Copy the data in the stretch from the line that contains "Viewport: 1004px width, 894px" through the line that contains "(x=574, y=79)", adding 50 to every coordinate in the answers. Leave the pictures out.

========================================================================

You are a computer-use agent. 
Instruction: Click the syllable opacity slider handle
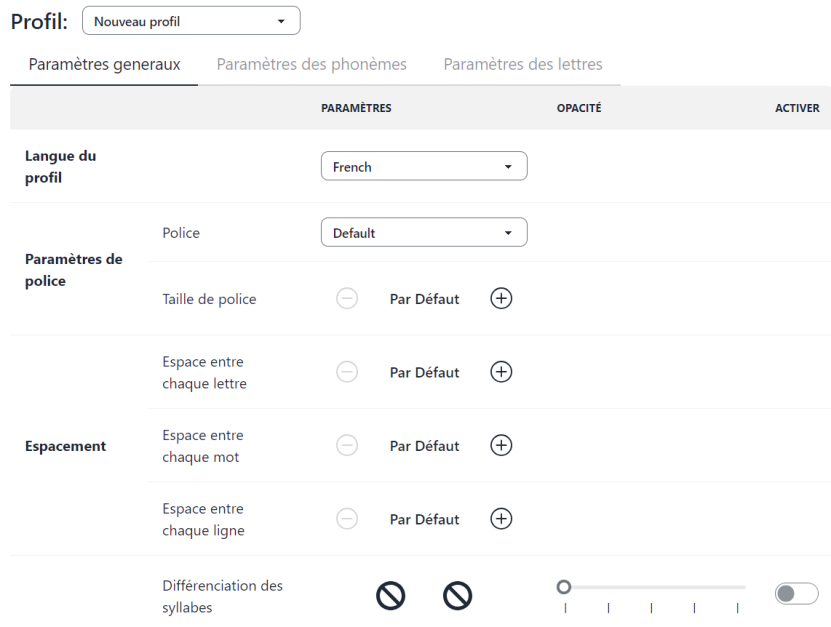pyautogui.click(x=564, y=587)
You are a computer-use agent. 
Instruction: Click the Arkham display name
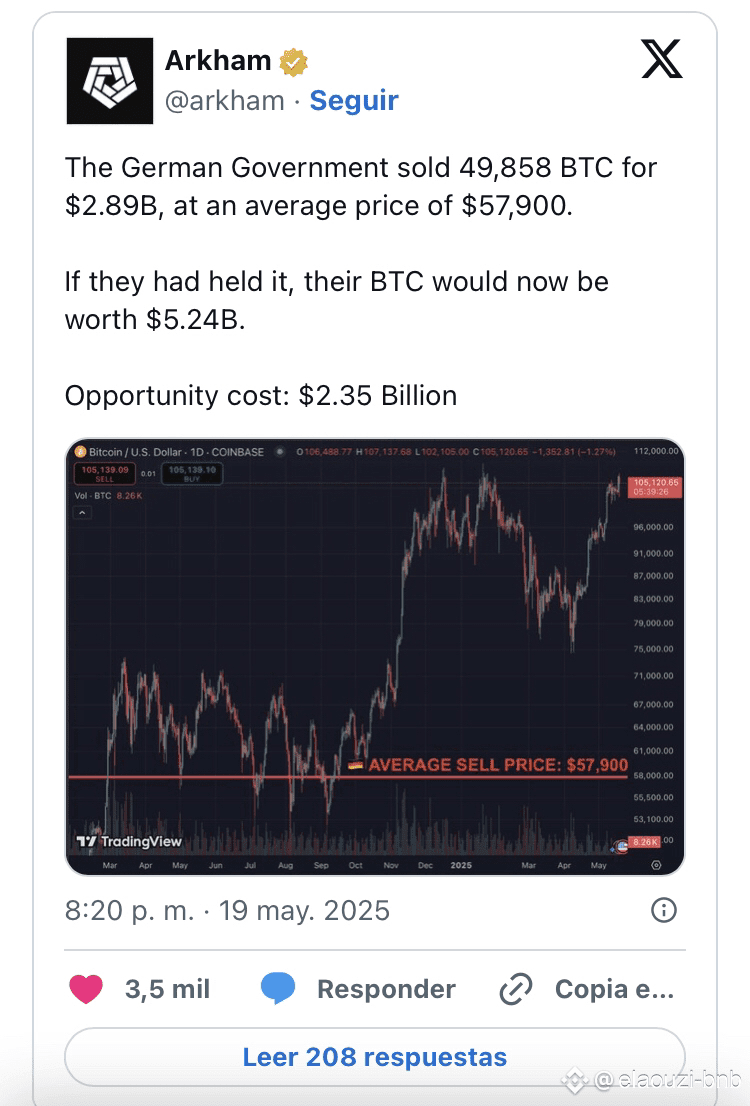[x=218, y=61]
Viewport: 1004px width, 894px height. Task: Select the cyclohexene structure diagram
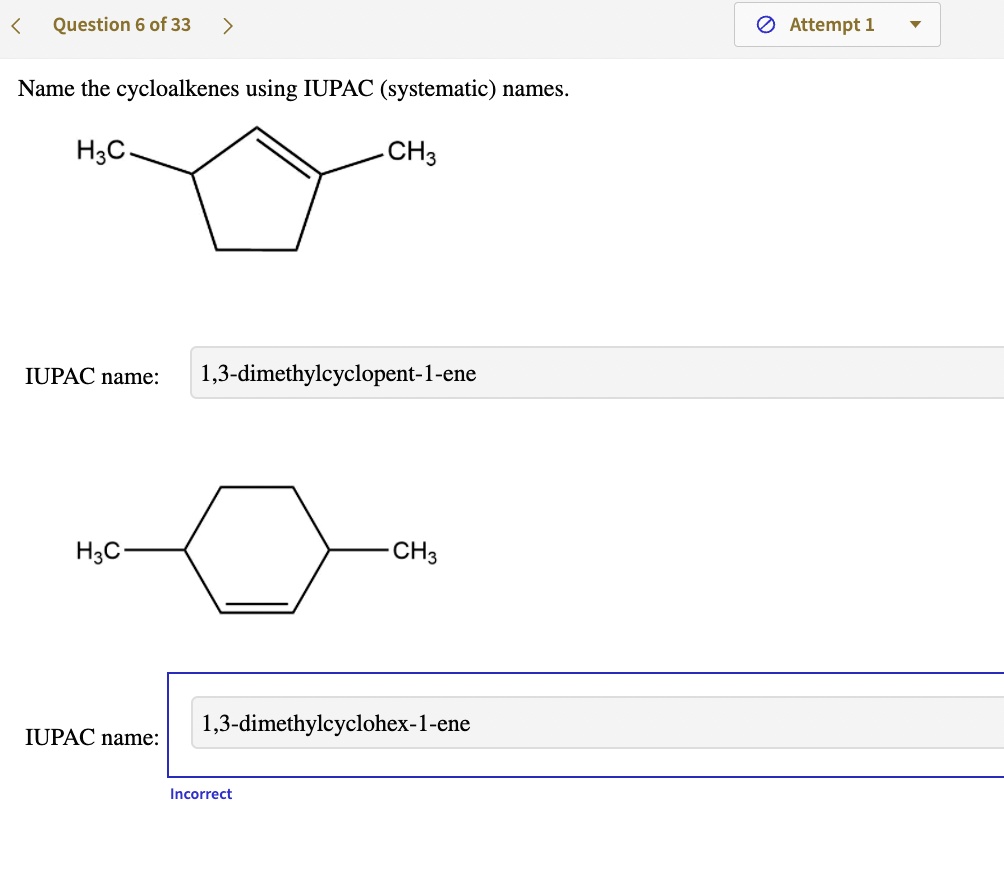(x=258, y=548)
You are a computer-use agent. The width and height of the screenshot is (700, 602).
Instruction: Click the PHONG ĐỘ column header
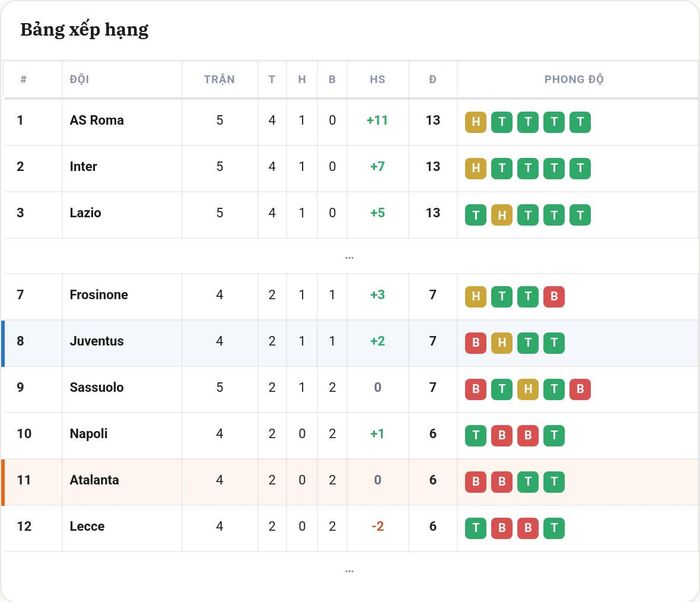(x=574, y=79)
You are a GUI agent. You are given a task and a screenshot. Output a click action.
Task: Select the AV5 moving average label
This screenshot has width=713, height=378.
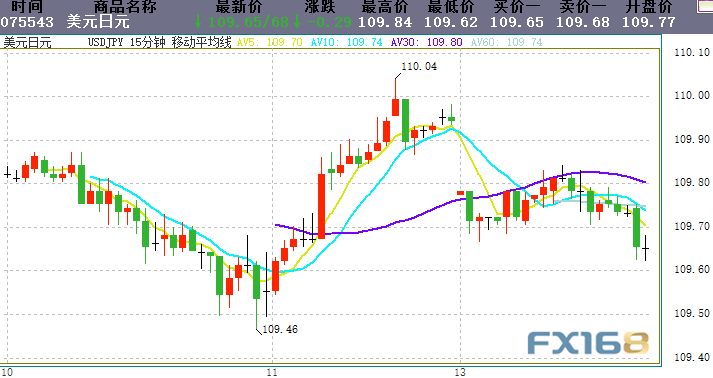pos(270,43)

========================================================================

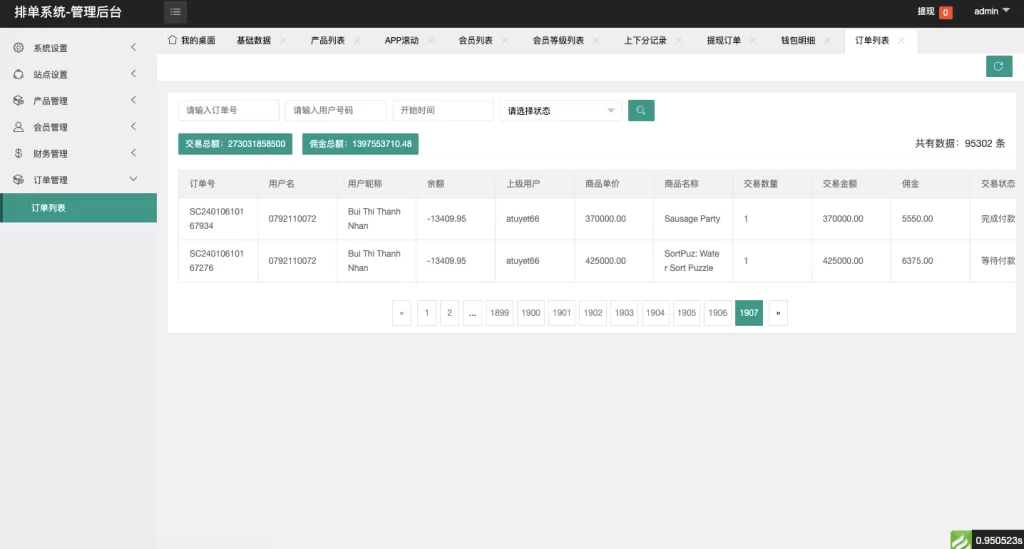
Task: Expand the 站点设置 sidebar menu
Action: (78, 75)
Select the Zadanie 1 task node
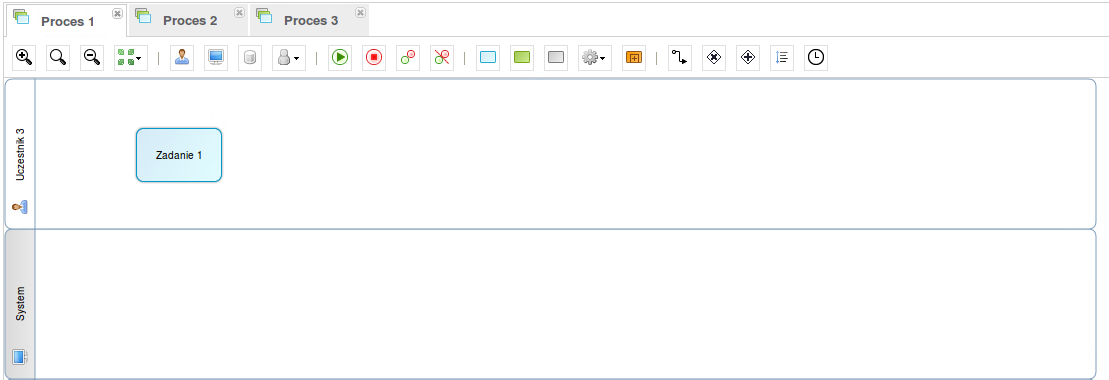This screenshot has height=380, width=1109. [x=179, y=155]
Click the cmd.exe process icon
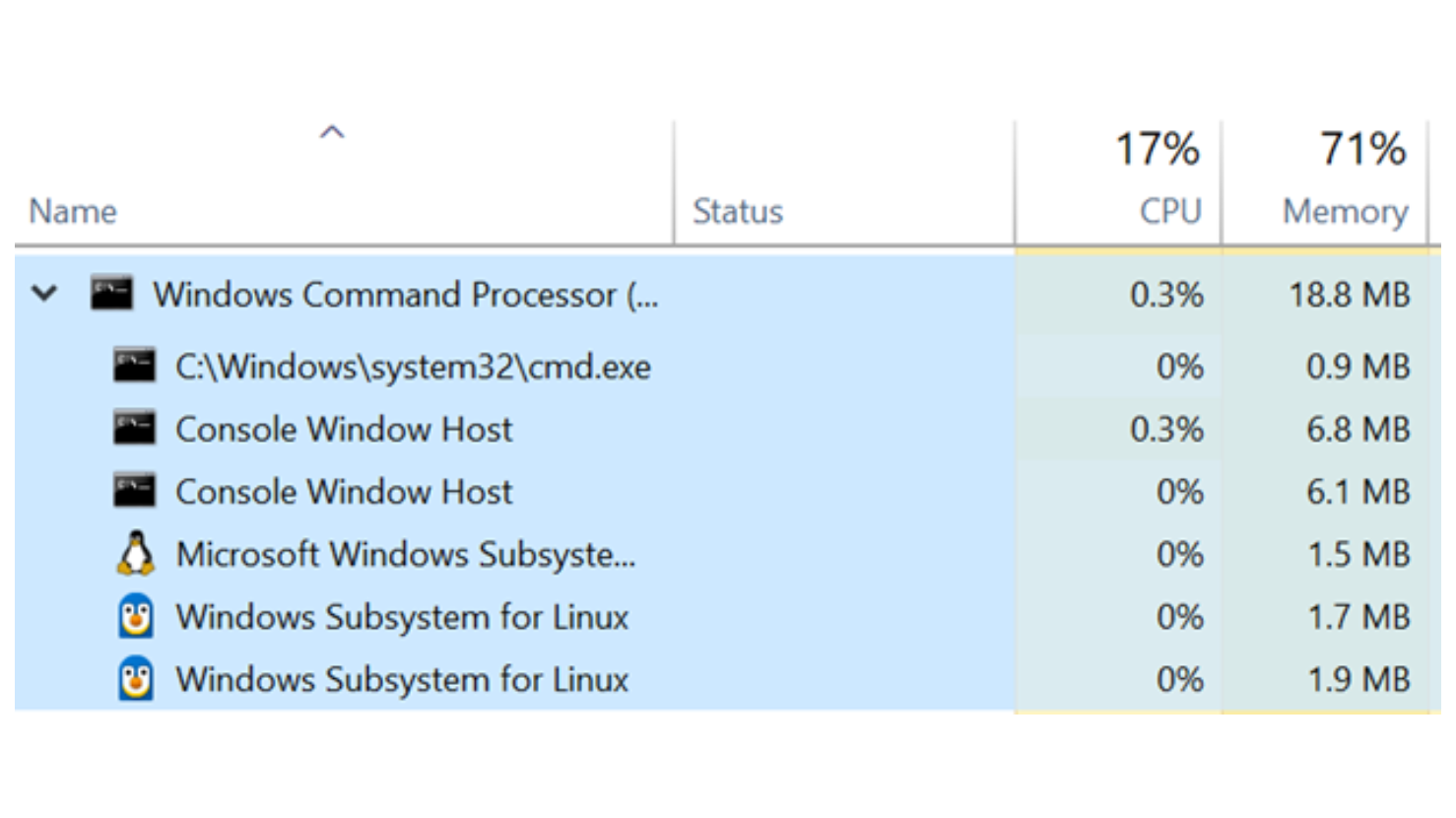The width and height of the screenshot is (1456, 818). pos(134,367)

========================================================================

■ Solution for this problem:
Viewport: 1004px width, 894px height. Task: Select the cyclohexene structure diagram
(x=308, y=598)
You are a computer-use agent. The width and height of the screenshot is (700, 602).
Instruction: Click the PHONG ĐỘ column header
(x=624, y=129)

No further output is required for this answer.